Congress Finally Agrees on Bipartisan Environmental Safety Bill, Votes For Wrong One
Call it a blooper. Call it folly. Or call it divine forces at work bent on preventing Congress from ever, under any circumstances, getting something done.
Either way, it's pretty funny. See, Congress had finally taken up a truly bipartisan bill--seriously!--that improved oil pipeline security. Companies would be liable for higher fines, they'd have to install the latest preventative technology, etc. Surprisingly, everyone was on board. The House of Representatives came together, set aside their petty political differences, and voted in a brand new pipeline safety bill.
Except they screwed it up--they voted on the wrong bill.
Due to human error, the House on Monday and Senate on Tuesday both passed a pipeline safety bill all right, but an earlier version of the bill — not the final bipartisan, bicameral compromise.So fear not, the correct bill will be passed, and Congress can return to congratulating itself for its bipartisan triumph. Before, you know, they get back to clawing at each other's backs in another hour or two.

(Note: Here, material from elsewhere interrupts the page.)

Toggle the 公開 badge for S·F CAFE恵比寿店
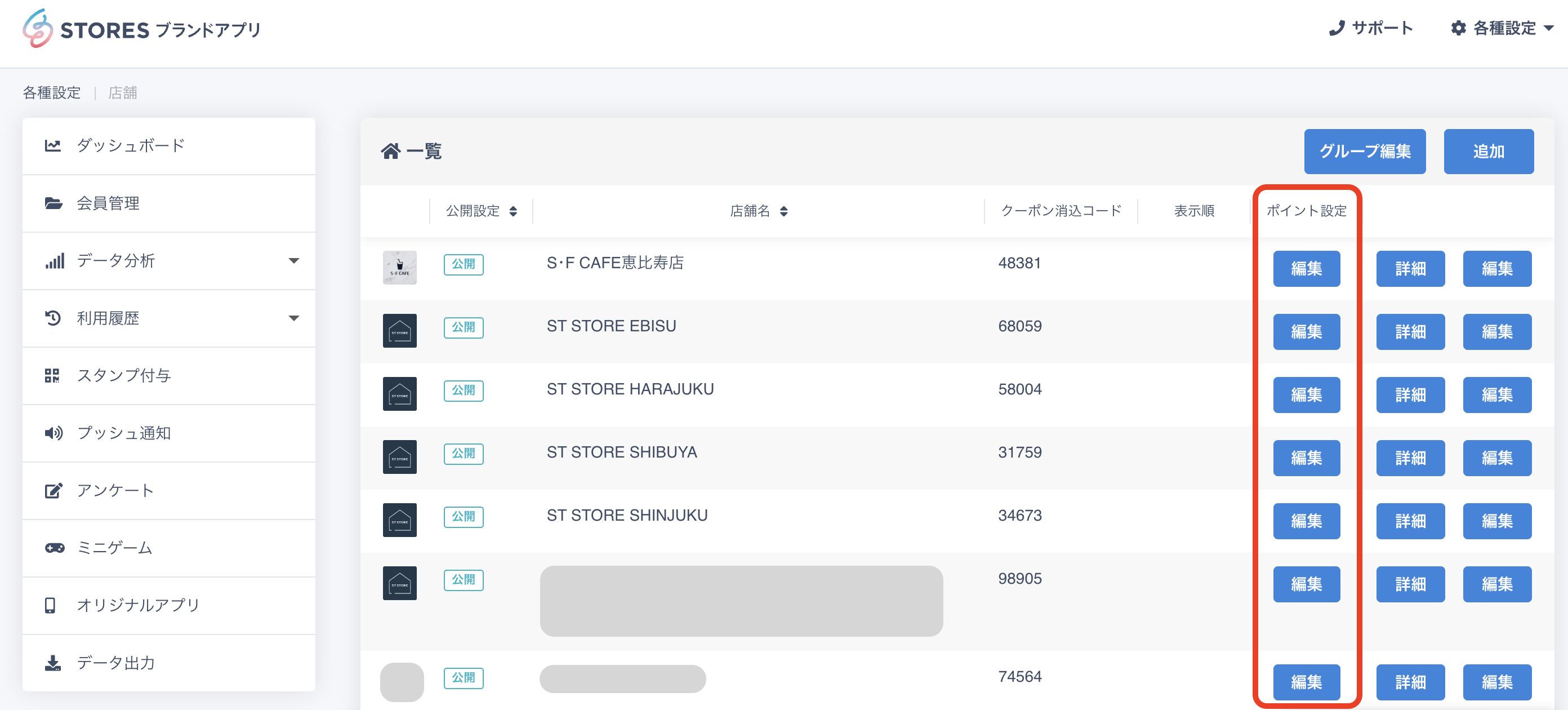 click(463, 264)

“There was a House clerical error and we expect the correcting resolution to be approved in the House and Senate without issue,” said Caley Gray, a spokesman for Sen. Frank Lautenberg (D-N.J.), who was a lead author of Senate pipeline safety legislation this year. The Senate was the one that discovered the error, Gray added.
The House by unanimous consent late Wednesday agreed to the version they meant to approve Monday; the Senate is expected to quickly follow suit.